Given records: Begin

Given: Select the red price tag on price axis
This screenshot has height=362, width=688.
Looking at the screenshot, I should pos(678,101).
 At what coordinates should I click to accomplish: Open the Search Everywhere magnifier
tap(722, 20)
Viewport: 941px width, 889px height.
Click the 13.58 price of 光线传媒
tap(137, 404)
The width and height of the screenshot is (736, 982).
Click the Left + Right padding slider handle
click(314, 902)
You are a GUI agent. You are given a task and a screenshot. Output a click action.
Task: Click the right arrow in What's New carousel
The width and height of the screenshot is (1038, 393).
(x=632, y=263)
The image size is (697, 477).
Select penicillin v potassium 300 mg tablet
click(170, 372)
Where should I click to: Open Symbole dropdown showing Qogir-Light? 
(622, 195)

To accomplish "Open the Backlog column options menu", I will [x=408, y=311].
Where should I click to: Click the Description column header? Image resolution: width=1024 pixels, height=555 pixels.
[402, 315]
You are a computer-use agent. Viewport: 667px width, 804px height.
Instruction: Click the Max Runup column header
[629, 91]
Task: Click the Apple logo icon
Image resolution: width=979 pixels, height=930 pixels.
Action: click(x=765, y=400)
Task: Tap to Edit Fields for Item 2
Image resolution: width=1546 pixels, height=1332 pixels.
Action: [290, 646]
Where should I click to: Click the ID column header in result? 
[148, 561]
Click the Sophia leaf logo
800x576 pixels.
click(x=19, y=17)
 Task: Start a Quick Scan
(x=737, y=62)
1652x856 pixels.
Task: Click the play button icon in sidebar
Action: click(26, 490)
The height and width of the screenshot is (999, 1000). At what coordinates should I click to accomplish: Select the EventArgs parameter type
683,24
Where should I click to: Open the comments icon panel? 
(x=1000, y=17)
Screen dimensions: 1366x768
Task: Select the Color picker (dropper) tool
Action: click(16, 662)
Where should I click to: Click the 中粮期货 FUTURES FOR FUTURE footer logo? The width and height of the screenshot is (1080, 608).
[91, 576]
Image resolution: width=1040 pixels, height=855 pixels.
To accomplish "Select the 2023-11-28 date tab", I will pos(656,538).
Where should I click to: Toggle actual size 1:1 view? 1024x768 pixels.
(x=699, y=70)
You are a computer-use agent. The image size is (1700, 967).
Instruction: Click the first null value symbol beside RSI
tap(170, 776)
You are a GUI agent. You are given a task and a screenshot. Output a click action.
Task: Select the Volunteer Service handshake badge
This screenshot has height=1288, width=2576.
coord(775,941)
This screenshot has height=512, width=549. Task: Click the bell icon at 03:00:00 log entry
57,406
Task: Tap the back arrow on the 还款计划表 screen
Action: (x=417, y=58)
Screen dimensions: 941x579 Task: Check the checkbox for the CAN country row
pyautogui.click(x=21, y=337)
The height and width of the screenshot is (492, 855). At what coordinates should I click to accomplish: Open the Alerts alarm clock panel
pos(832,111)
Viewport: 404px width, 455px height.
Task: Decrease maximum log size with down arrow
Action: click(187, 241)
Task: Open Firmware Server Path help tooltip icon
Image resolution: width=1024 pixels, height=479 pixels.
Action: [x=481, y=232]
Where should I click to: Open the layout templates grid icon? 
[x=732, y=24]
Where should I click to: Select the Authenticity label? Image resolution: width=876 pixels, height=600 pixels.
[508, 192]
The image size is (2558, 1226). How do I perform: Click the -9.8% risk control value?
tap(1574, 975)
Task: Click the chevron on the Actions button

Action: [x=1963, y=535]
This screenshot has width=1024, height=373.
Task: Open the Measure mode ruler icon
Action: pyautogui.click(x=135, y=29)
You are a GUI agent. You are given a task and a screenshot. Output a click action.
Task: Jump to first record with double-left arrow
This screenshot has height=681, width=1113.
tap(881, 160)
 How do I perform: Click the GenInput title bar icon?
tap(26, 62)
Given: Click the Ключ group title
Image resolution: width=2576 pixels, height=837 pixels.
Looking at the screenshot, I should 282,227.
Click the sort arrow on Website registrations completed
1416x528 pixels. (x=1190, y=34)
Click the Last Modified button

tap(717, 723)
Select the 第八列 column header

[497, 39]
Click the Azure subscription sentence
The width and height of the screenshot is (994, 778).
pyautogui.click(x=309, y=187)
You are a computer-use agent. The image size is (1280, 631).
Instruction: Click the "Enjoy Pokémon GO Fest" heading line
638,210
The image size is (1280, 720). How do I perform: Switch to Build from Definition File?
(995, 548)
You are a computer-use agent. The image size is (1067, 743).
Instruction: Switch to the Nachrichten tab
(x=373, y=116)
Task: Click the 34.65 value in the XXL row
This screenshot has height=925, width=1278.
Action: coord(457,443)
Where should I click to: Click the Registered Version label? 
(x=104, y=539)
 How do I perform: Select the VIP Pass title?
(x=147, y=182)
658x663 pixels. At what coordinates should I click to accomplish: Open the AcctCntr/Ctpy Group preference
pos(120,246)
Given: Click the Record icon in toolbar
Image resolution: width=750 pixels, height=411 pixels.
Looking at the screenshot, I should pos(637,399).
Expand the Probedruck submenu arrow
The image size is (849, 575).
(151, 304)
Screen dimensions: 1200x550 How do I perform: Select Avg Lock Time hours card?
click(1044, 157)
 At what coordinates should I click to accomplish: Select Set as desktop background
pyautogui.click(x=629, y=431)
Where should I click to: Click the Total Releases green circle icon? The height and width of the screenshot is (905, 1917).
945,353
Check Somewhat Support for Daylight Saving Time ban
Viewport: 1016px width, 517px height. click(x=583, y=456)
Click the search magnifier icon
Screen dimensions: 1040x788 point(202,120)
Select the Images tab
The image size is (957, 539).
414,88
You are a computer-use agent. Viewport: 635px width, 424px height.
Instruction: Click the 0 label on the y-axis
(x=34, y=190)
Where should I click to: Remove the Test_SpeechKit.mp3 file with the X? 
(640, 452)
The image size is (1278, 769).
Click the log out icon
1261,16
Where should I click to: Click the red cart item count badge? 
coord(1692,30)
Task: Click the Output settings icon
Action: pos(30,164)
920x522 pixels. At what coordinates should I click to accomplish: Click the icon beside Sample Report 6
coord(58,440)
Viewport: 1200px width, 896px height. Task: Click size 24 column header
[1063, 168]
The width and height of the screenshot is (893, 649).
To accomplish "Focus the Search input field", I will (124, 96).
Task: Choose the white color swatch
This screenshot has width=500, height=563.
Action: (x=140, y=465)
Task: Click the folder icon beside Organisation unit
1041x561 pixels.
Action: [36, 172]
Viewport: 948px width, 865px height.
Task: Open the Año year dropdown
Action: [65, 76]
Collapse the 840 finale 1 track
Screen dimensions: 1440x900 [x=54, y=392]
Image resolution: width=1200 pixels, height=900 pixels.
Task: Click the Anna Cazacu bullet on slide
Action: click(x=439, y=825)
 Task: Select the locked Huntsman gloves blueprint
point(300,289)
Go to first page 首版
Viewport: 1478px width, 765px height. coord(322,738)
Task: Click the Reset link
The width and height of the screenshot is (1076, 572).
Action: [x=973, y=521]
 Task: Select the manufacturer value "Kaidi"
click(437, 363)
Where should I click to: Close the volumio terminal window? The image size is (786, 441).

Given records: End

What to do
From the line with "Go to first page 首版" through the final line of the records, return each line exactly. Leave out the rest.

Answer to the problem
Go to first page 首版
Viewport: 1478px width, 765px height. coord(322,738)
Task: Click the Reset link
The width and height of the screenshot is (1076, 572).
Action: [x=973, y=521]
 Task: Select the manufacturer value "Kaidi"
click(437, 363)
Where should I click to: Close the volumio terminal window? The image size is (786, 441).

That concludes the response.